── Source material
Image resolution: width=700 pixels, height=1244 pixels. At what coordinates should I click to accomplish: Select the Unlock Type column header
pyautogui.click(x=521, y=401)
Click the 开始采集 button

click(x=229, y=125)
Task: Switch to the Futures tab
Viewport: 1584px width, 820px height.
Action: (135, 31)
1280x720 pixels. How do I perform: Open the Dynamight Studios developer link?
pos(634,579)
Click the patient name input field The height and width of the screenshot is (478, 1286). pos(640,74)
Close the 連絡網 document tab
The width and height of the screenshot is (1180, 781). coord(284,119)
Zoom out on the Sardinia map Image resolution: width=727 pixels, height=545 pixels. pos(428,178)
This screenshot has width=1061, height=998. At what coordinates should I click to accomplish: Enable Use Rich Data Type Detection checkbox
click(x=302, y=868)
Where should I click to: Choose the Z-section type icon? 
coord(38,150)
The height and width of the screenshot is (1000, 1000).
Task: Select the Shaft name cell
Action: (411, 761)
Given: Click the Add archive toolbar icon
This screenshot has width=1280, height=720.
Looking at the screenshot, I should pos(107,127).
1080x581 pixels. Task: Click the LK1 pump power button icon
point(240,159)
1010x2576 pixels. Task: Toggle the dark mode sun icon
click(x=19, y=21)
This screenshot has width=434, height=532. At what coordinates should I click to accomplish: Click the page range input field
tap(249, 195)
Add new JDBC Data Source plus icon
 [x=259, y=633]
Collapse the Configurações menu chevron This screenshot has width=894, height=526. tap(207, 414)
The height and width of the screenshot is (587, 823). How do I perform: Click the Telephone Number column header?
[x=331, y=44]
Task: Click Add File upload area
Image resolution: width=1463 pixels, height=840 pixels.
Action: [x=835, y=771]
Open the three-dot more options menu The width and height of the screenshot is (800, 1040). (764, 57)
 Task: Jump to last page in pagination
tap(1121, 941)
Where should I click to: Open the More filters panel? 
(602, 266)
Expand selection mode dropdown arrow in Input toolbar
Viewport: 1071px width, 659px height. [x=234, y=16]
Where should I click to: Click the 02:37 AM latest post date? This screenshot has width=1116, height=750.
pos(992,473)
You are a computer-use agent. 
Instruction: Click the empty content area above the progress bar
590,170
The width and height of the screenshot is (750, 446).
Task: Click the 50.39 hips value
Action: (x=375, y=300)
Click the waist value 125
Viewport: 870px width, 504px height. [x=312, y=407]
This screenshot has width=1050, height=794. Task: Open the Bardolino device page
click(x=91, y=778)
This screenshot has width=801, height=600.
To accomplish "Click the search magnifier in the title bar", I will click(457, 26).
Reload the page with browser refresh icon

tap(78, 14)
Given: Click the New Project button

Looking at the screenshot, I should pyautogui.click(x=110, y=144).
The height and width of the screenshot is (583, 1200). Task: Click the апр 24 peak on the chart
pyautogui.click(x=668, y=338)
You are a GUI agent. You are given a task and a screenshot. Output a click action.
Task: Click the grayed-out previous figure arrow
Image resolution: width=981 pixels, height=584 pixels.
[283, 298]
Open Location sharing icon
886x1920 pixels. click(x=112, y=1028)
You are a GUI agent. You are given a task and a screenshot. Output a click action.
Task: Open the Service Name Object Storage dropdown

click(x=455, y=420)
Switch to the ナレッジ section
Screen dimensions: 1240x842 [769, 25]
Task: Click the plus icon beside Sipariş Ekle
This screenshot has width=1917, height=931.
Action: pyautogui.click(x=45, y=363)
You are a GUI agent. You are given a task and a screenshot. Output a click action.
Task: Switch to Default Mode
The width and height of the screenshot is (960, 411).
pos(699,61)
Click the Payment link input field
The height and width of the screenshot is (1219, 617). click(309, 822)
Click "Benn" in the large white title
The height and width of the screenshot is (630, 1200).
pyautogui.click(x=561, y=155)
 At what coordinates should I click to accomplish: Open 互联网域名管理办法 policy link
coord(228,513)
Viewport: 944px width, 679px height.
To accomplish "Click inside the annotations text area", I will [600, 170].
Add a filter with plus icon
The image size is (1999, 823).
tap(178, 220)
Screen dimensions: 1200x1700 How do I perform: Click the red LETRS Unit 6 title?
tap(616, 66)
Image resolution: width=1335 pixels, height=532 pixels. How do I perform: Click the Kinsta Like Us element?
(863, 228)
────
All entries given above should be transcribed exactly, with none omitted.

Image resolution: width=700 pixels, height=1244 pixels. At what coordinates should I click to accomplish: Select the Unlock Type column header
pyautogui.click(x=521, y=401)
Click the 开始采集 button

click(x=229, y=125)
Task: Switch to the Futures tab
Viewport: 1584px width, 820px height.
Action: (135, 31)
1280x720 pixels. How do I perform: Open the Dynamight Studios developer link?
pos(634,579)
Click the patient name input field The height and width of the screenshot is (478, 1286). pos(640,74)
Close the 連絡網 document tab
The width and height of the screenshot is (1180, 781). coord(284,119)
Zoom out on the Sardinia map Image resolution: width=727 pixels, height=545 pixels. pos(428,178)
This screenshot has width=1061, height=998. At what coordinates should I click to accomplish: Enable Use Rich Data Type Detection checkbox
click(x=302, y=868)
Where should I click to: Choose the Z-section type icon? 
coord(38,150)
The height and width of the screenshot is (1000, 1000).
Task: Select the Shaft name cell
Action: (411, 761)
Given: Click the Add archive toolbar icon
This screenshot has width=1280, height=720.
Looking at the screenshot, I should pos(107,127).
1080x581 pixels. Task: Click the LK1 pump power button icon
point(240,159)
1010x2576 pixels. Task: Toggle the dark mode sun icon
click(x=19, y=21)
This screenshot has width=434, height=532. At what coordinates should I click to accomplish: Click the page range input field
tap(249, 195)
Add new JDBC Data Source plus icon
 [x=259, y=633]
Collapse the Configurações menu chevron This screenshot has width=894, height=526. tap(207, 414)
The height and width of the screenshot is (587, 823). How do I perform: Click the Telephone Number column header?
[x=331, y=44]
Task: Click Add File upload area
Image resolution: width=1463 pixels, height=840 pixels.
Action: [x=835, y=771]
Open the three-dot more options menu The width and height of the screenshot is (800, 1040). (764, 57)
 Task: Jump to last page in pagination
tap(1121, 941)
Where should I click to: Open the More filters panel? 
(602, 266)
Expand selection mode dropdown arrow in Input toolbar
Viewport: 1071px width, 659px height. [x=234, y=16]
Where should I click to: Click the 02:37 AM latest post date? This screenshot has width=1116, height=750.
pos(992,473)
You are a computer-use agent. 
Instruction: Click the empty content area above the progress bar
590,170
The width and height of the screenshot is (750, 446).
Task: Click the 50.39 hips value
Action: (x=375, y=300)
Click the waist value 125
Viewport: 870px width, 504px height. [x=312, y=407]
This screenshot has width=1050, height=794. Task: Open the Bardolino device page
click(x=91, y=778)
This screenshot has width=801, height=600.
To accomplish "Click the search magnifier in the title bar", I will click(457, 26).
Reload the page with browser refresh icon

tap(78, 14)
Given: Click the New Project button

Looking at the screenshot, I should pyautogui.click(x=110, y=144).
The height and width of the screenshot is (583, 1200). Task: Click the апр 24 peak on the chart
pyautogui.click(x=668, y=338)
You are a GUI agent. You are given a task and a screenshot. Output a click action.
Task: Click the grayed-out previous figure arrow
Image resolution: width=981 pixels, height=584 pixels.
[283, 298]
Open Location sharing icon
886x1920 pixels. click(x=112, y=1028)
You are a GUI agent. You are given a task and a screenshot. Output a click action.
Task: Open the Service Name Object Storage dropdown

click(x=455, y=420)
Switch to the ナレッジ section
Screen dimensions: 1240x842 [769, 25]
Task: Click the plus icon beside Sipariş Ekle
This screenshot has width=1917, height=931.
Action: pyautogui.click(x=45, y=363)
You are a GUI agent. You are given a task and a screenshot. Output a click action.
Task: Switch to Default Mode
The width and height of the screenshot is (960, 411).
pos(699,61)
Click the Payment link input field
The height and width of the screenshot is (1219, 617). click(309, 822)
Click "Benn" in the large white title
The height and width of the screenshot is (630, 1200).
pyautogui.click(x=561, y=155)
 At what coordinates should I click to accomplish: Open 互联网域名管理办法 policy link
coord(228,513)
Viewport: 944px width, 679px height.
To accomplish "Click inside the annotations text area", I will [600, 170].
Add a filter with plus icon
The image size is (1999, 823).
tap(178, 220)
Screen dimensions: 1200x1700 How do I perform: Click the red LETRS Unit 6 title?
tap(616, 66)
Image resolution: width=1335 pixels, height=532 pixels. How do I perform: Click the Kinsta Like Us element?
(863, 228)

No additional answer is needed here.